David O'Connor, 19, said he witnessed on campus, but it was the only incident he knew of.
"I generally thought that Stony Brook as a town and a community is a safe place," he said. "I never really suspected that anything bad would happen. If there was, I would have heard about it."
On April 5, 1986, a few days after returning from spring break her freshman year, Jeanne Clery was asleep in her Lehigh University dorm at about 6 a.m. when a student she didn’t know, Josoph M. Henry, entered the room intending to rob it. To get there, Henry had gone through three doors with automatic locks that had been propped open with boxes by students. Henry, who had been drinking all night, raped and strangled Jeanne after she woke up during his thieving. He was convicted of murder in April 1987 and sentenced to death.
Before Jeanne’s death, there were no uniform laws mandating that colleges report crimes on campus to students, employees, potential students or their parents. The Clerys found that out afterwards when they learned there had been 38 violent crimes on Lehigh’s campus in the three years before Jeanne’s murder.
After the initial shock, the Clerys began to speak out about the need for heightened security and reporting of campus crime.
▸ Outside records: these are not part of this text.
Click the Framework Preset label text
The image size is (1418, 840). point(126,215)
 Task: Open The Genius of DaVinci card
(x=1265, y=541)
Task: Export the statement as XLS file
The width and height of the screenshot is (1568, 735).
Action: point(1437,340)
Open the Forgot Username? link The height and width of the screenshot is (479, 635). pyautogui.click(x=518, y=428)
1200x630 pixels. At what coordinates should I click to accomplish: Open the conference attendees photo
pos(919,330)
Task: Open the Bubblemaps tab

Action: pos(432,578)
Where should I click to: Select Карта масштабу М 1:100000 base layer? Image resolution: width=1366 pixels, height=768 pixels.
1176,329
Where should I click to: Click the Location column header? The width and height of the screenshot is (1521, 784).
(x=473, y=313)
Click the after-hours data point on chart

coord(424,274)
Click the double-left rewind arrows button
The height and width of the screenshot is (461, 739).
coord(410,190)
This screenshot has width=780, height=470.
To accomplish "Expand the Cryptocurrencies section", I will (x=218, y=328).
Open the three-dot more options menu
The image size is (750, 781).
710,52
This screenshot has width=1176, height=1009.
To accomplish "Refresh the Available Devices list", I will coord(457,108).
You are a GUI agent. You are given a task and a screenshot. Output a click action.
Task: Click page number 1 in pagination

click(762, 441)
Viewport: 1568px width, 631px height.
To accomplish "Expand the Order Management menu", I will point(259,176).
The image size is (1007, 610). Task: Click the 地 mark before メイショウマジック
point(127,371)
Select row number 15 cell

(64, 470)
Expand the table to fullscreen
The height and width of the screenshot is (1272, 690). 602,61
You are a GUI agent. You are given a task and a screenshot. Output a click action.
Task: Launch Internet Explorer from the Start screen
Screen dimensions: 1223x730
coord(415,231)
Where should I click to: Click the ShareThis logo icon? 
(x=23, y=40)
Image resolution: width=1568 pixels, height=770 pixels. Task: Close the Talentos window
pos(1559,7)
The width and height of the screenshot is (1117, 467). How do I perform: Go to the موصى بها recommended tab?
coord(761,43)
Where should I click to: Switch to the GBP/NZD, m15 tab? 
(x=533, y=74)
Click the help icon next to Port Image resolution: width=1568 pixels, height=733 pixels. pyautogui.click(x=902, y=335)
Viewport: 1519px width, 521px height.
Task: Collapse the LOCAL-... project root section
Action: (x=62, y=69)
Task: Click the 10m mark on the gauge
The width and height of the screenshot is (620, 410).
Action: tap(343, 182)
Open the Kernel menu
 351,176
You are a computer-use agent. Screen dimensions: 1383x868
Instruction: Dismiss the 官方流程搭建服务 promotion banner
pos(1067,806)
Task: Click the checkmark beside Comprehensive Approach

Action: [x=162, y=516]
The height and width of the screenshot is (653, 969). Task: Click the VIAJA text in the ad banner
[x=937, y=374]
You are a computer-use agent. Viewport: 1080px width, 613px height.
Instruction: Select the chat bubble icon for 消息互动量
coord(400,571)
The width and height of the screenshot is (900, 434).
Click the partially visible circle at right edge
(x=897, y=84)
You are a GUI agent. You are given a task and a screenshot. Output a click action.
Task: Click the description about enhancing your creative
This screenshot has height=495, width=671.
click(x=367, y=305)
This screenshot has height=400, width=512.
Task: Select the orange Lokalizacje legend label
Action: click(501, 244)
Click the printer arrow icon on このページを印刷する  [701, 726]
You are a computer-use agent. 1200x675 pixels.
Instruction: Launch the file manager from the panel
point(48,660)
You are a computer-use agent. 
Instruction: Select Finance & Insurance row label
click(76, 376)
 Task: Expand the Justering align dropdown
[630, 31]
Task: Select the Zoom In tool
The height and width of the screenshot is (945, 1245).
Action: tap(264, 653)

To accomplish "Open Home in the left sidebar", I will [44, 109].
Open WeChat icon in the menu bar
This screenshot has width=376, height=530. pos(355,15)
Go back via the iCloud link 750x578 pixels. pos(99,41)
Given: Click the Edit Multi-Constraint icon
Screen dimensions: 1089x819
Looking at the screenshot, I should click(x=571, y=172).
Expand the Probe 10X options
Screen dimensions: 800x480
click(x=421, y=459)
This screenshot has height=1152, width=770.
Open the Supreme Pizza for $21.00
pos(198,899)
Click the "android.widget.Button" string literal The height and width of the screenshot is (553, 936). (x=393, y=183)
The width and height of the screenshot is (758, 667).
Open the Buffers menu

They sued Lehigh University for $25 million and settled out of court for an undisclosed amount and a pledge from the university to strengthen its security system. The family used the settlement to launch their advocacy and education group, Security on Campus.
In 1988, Pennsylvania enacted the first law requiring state colleges and universities to annually make public three years of crime statistics. Other laws followed, including the passage of the federal Campus Security Act that took effect on Aug. 1, 1991.
Later renamed the Jeanne Clery Act, the amended law requires all colleges and universities to publish an annual report detailing their security policies and three years of campus crime statistics for certain offenses. Institutions with police or security agencies must keep a public crime log and also give students and employees timely warnings of crimes that pose an ongoing threat. The U.S. Department of Education is required to collect and disseminate the crime statistics. The act affords sexual assault victims certain basic rights.
It’s tough to prove definitively that the act has reduced crime on campuses because no accurate statistics are available to show what college crime was like before the law, according to S. Daniel Carter, director of public policy for Security On Campus.
One of the big improvements has been that campus security has become more professional – a career track rather than just something municipal police did when they retired. “It’s really changed the culture of campus public safety,” Carter said. “Almost 90 percent of all large institutions have sworn police officers who carry firearms.”
But a U.S. Department of Justice study found that between 1994 and 2004, violent crime on campuses dropped by 9 percent and property crime decreased by 30 percent. Crime rates nationally also declined during that time.
Lehigh University police chief Edward Shupp, who was lead investigator on the Clery case along with two Pennsylvania state troopers, said the Clerys were instrumental in changing the focus on security and openness at universities.
“There have been so many positive changes that have come out of the tragedy,” Shupp said.